In Seoul today, the South Korean government announced the cancellation of a visit to Tokyo of a senior Foreign Ministry official for scheduled talks with his Japanese counterparts. Sources in Seoul said the government may also be contemplating a diplomatic protest.
South Korean Premier Kim Sang Hyup called a special Cabinet meeting yesterday to discuss the revisions, which have whipped up a heated reaction among the country's press and public. Late last week, authorities ordered the police guard around the Japanese Embassy strengthened amid a public outcry denouncing Japan for trying to justify its military and colonial past.
The South Koreans have objected to "distortions" in the textbooks, which they say have deleted key facts pertaining to Japan's 50-year colonial rule of Korea that ended in 1945. An editorial in the English-language Korean Herald said, in part: "The change of textbooks is even suggestive of a change of course in postwar Japan. Why Japan has come to rewrite the textbooks after all those reflective years cannot but pose an ominous question to its neighbor countries."
In a rare, if perhaps unintended, display of support for South Korea's position, arch-rival Communist North Korea followed by issuing through its state-controlled media a strong denunciation of the Japanese move.
While most Japanese officials appeared anxious to downplay the controversy to avert further diplomatic complications, some senior officials were outspoken in their defense of the Education Ministry. Cabinet officer Yukiyasu Matsuno, director general of the National Land Agency, was quoted in the Japanese press as saying today that he wondered whether it was desirable for Japan to "distort the facts of history" by preparing textbooks according to what other countries interpret as Japan's former involvement in China and South Korea.

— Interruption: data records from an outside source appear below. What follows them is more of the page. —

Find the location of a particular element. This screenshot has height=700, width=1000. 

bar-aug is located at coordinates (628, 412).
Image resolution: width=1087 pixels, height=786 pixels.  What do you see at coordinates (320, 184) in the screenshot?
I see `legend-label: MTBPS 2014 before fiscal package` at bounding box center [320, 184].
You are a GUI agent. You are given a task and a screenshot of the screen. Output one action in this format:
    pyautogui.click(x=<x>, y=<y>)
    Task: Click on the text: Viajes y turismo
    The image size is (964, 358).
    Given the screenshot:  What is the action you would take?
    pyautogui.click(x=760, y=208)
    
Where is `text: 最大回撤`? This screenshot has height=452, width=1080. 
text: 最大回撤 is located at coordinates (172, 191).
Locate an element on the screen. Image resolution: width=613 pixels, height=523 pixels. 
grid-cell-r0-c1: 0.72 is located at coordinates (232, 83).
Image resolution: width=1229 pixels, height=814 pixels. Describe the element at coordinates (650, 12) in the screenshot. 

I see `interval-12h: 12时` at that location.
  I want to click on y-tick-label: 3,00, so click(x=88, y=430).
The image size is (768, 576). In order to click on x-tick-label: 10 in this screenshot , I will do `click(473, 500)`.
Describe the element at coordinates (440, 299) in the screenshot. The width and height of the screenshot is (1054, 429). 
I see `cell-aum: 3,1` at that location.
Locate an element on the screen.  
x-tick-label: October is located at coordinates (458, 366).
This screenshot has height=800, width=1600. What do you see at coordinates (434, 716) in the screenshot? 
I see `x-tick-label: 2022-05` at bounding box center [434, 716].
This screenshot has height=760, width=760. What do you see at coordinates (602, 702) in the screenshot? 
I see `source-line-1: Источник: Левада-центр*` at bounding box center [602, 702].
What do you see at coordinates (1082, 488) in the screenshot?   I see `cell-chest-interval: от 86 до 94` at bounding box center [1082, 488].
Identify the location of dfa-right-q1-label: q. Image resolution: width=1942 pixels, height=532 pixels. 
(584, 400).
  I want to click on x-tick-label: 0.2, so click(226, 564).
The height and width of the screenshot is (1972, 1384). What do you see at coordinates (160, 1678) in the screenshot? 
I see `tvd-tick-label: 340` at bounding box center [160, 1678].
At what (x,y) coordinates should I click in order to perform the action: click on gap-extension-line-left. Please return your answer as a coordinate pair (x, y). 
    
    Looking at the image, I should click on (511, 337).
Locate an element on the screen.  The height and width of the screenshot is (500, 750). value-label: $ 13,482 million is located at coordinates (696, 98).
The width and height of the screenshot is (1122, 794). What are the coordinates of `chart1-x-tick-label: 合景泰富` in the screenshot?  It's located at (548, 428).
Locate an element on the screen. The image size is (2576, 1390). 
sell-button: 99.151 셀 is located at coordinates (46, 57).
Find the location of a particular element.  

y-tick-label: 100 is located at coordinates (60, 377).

The textbook revisions have stirred up strong protests from teachers' organizations and pacifist groups in Japan. Koei Honda, an educator who heads a large organization of history teachers, says most Japanese today grow up largely ignorant of World War II or learn a version of it from increasingly popular war movies here that provide a flawed perception.
"The reason Japanese young people went to the last war is because they were told it was a "just" war. They were not told the truth and 3 million Japanese were killed," Honda said. "If we don't use the word 'invasion,' you tell me what we should call it."